Patients: All patients undergoing primary operations for biliary pancreatitis during 2 time periods were included. In the open era (June 1982 through May 1988), there were 276 patients; in the laparoscopic era (January 1996 through June 1997), there were 114 patients.

Interventions: Open cholecystectomy with or without common bile duct exploration (CBDE); laparoscopic cholecystectomy with selective ERCP and/or laparoscopic CBDE.

Main outcome measures: Two periods were compared for morbidity, mortality, the duration of preoperative and postoperative stays, and the total length of hospitalization.

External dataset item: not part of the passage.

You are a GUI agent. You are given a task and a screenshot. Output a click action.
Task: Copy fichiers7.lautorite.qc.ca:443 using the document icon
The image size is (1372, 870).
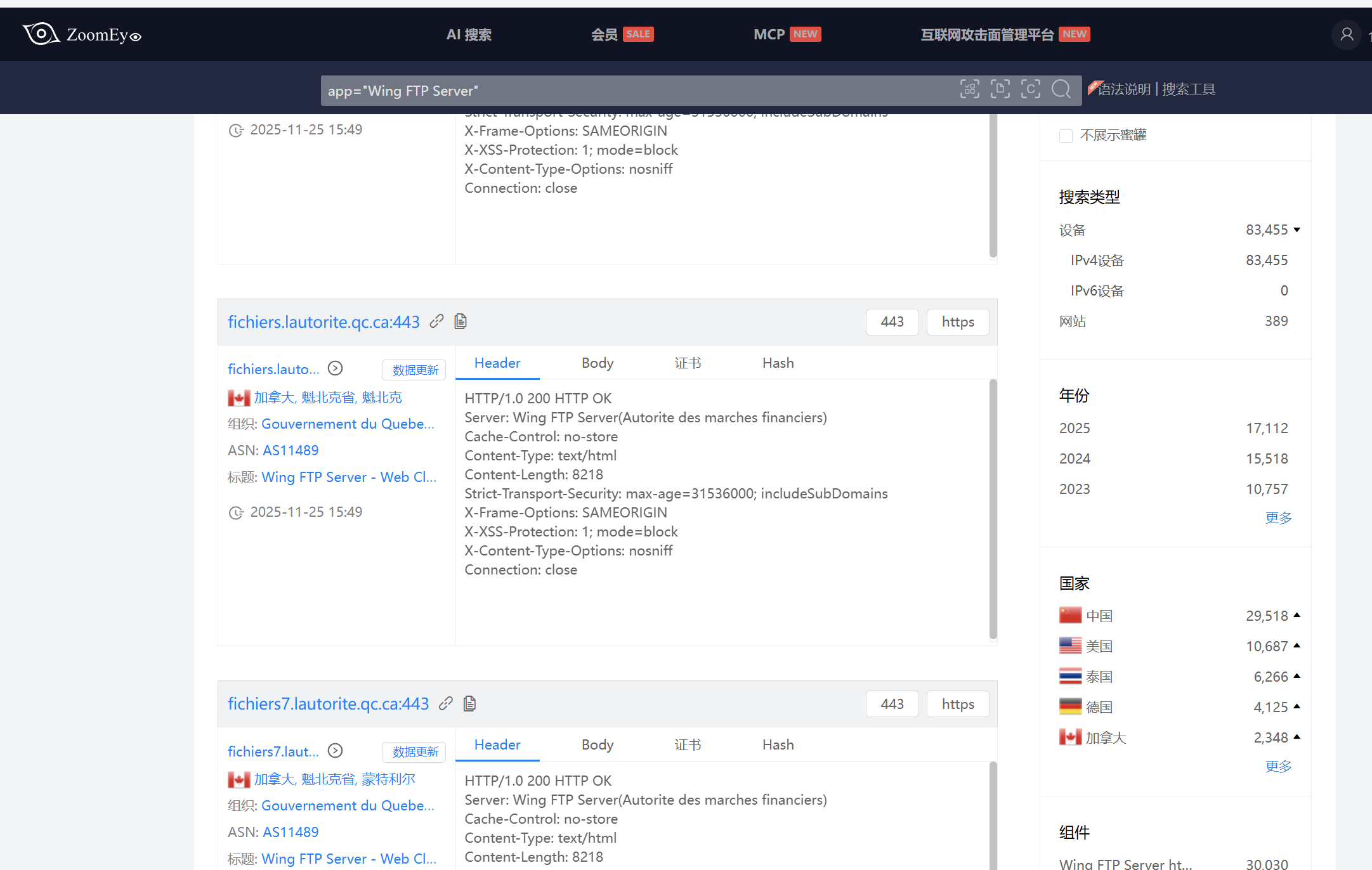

Results: Both groups were demographically similar and had the same mortality (1.9%). Laparoscopic cholecystectomies provided a preoperative stay comparable to open cholecystectomy (6.4 vs 5.8 days), a shorter postoperative stay (1.5 vs 8.5 days), a lower incidence of CBDE (6.6% vs 26%), and a lower morbidity (8% vs 13.7%). The addition of an ERCP to laparoscopic cholecystectomy was associated with prolongation of the preoperative stay (7.4 vs 5.0 days), a comparable postoperative stay, a lower conversion rate (7.5% vs 13%), and fewer CBDEs (3% vs 13%). In 27 (42%) of the 64 ERCP cases, no stones were found.

Conclusions: Treatment of biliary pancreatitis with combined laparoscopic cholecystectomy and selective ERCP is safe and effective and is associated with a shorter hospitalization and fewer CBDEs than open cholecystectomy. Unnecessary ERCPs can be reduced by improved selection criteria or greater dependence on operative CBDE.